Batteries don’t last forever, though with good care it’s possible to extend their lifespan significantly and I now typically get 8-10 years from a bank of two 100-120Ah mid-priced lead acid house batteries.

Battery charging has seen significant changes during the time I’ve owned Ammos and each time the batteries need replacing I review the whole set up.

Twenty years ago, solar power was still expensive and often inefficient so it was still standard practice to run the engine for an hour a day to keep the batteries charged, even though it’s a remarkably inefficient way of creating electricity and isn’t great for the engine’s longevity, the peace of your neighbours in port, or the environment.

The first set of batteries I bought failed prematurely after three or four seasons for several reasons. The bank was a little small (180Ah), and the alternator was charging through split diodes, which resulted in a significant voltage drop and therefore slower charging.

I therefore revamped the system, with a 1-2-Both rotary switch to handle charging two separate battery banks (although voltage-sensitive relays would be a better option today), and added a 60W solar panel on the main hatch garage, which transformed charging.

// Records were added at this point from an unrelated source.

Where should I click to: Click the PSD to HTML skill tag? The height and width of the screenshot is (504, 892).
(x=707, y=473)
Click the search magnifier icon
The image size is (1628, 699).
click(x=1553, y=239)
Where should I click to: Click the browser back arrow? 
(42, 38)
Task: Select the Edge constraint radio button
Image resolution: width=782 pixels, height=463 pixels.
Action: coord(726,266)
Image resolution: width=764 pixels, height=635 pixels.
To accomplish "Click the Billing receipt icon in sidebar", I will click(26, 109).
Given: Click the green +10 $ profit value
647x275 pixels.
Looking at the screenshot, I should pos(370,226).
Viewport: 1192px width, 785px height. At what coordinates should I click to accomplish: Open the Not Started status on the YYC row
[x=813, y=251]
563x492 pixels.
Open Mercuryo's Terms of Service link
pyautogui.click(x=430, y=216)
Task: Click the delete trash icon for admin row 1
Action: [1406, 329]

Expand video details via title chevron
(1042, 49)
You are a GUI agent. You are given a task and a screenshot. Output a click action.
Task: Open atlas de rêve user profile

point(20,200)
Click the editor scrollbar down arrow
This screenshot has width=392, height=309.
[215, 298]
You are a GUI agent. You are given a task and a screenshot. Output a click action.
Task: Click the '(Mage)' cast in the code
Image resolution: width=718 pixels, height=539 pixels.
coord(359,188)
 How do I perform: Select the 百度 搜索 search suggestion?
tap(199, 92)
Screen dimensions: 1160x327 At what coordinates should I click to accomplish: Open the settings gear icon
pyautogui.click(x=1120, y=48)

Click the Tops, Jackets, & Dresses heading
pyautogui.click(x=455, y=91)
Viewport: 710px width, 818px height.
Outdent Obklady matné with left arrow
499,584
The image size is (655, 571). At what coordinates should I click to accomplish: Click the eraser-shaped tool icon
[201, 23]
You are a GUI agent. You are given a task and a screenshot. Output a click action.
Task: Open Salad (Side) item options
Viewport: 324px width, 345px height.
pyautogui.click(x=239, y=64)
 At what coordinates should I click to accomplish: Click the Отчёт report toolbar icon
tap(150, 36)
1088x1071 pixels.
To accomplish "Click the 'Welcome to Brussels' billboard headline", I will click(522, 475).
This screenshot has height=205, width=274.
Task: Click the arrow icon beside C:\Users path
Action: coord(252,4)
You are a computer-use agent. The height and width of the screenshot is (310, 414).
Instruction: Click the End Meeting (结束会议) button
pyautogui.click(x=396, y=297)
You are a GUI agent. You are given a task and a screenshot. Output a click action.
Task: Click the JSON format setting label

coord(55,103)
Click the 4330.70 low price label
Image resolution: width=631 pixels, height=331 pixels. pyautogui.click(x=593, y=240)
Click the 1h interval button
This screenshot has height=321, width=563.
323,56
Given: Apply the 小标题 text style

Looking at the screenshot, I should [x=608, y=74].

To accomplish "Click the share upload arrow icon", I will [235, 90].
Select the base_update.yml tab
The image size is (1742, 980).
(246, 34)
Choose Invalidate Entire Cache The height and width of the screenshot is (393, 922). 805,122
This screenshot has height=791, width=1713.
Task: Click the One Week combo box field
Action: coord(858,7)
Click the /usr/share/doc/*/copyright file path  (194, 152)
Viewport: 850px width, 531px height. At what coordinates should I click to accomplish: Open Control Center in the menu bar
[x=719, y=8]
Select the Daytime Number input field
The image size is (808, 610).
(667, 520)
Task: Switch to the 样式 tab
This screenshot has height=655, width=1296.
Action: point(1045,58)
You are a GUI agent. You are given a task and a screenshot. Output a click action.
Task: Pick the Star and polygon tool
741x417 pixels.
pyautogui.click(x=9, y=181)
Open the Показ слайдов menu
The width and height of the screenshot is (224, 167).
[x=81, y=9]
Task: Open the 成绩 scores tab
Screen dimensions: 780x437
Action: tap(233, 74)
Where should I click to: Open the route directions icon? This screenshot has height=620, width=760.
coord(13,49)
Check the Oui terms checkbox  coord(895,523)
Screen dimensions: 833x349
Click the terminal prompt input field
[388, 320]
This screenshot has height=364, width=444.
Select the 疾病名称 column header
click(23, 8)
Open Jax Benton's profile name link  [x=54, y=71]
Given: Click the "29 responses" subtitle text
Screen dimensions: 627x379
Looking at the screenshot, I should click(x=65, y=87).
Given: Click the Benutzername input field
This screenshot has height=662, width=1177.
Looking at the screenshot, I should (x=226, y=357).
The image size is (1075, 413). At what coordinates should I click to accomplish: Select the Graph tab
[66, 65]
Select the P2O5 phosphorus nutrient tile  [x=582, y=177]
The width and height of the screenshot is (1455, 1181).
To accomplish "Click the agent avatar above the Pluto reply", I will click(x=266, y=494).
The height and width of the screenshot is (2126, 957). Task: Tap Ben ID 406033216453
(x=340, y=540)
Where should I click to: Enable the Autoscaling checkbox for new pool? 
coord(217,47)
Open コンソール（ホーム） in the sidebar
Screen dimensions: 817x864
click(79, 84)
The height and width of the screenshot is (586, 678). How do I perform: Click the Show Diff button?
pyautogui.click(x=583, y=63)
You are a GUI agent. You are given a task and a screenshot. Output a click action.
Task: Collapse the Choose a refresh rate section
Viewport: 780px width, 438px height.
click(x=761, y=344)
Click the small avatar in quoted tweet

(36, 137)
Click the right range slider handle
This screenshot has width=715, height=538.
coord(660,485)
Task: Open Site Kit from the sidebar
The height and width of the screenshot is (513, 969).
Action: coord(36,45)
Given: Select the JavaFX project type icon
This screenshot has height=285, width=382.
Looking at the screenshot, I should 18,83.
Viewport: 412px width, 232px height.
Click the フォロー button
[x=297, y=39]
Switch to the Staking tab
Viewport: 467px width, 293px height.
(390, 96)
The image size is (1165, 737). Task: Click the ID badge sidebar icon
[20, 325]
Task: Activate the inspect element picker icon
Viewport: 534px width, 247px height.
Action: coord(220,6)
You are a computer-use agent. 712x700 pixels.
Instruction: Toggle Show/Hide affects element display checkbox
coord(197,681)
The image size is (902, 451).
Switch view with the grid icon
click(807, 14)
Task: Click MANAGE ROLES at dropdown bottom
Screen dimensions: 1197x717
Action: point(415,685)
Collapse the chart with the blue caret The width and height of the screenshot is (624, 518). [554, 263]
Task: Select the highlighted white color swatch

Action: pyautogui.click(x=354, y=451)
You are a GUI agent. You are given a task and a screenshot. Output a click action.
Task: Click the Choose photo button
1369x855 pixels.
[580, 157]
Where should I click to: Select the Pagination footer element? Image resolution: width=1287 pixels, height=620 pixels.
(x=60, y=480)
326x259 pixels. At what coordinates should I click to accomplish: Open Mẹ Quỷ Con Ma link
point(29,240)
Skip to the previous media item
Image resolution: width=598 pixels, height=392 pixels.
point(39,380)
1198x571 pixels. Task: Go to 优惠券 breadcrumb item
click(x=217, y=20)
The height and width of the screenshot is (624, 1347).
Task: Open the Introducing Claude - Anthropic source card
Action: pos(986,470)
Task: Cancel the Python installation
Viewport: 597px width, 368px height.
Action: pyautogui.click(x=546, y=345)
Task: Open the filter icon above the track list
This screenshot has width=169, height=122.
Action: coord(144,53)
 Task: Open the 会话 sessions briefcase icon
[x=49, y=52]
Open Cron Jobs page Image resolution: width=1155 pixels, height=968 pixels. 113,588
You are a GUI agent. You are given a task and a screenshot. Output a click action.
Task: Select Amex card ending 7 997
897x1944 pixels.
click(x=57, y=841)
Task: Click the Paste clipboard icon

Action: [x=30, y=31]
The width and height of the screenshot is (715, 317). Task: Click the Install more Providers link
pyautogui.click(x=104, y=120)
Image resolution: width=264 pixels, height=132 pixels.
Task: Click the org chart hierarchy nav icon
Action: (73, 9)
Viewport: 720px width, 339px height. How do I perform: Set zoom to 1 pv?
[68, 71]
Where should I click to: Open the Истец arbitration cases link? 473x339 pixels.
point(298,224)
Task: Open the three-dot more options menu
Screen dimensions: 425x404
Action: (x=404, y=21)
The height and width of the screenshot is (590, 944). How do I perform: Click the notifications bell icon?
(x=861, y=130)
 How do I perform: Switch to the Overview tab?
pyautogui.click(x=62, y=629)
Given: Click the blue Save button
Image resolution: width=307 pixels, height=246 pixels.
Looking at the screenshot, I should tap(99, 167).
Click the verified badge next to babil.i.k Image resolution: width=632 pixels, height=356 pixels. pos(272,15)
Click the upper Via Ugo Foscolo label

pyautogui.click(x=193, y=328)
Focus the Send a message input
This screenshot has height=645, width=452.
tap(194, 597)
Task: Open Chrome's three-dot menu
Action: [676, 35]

I subsequently added a pair of 50W panels on the coachroof sides.

This may appear inefficient, but space is limited on top of the coachroof, so this was an easier option and they still more than doubled the system’s daily output.

Future yacht maintenance work

Looking ahead, in addition to better sails, the standing rigging is becoming due for renewal again and at some point I’ll fit a full set of electronics.

Today’s kit is in general far better sealed and far more reliable than that of a couple of decades ago.

Ammos will eventually also need a new propeller; I’m hoping this will be a folding model, which will improve light airs performance.

A three-bladed feathering prop would also achieve this, without compromising performance under power, but most require regular out-of-water servicing, which won’t work for a boat that stays afloat for such long periods.

Looking back, what would I like to have done differently? Not a great deal.

Of course, the more time you spend on a boat – and I’ve spent well over 1,000 days on board Ammos – the more tempting it is to add more sophisticated systems in the search for greater comfort and efficiency.

But that comes with more expense, more maintenance, more problems and more breakdowns.

Overall I reckon I’ve had a happier experience without.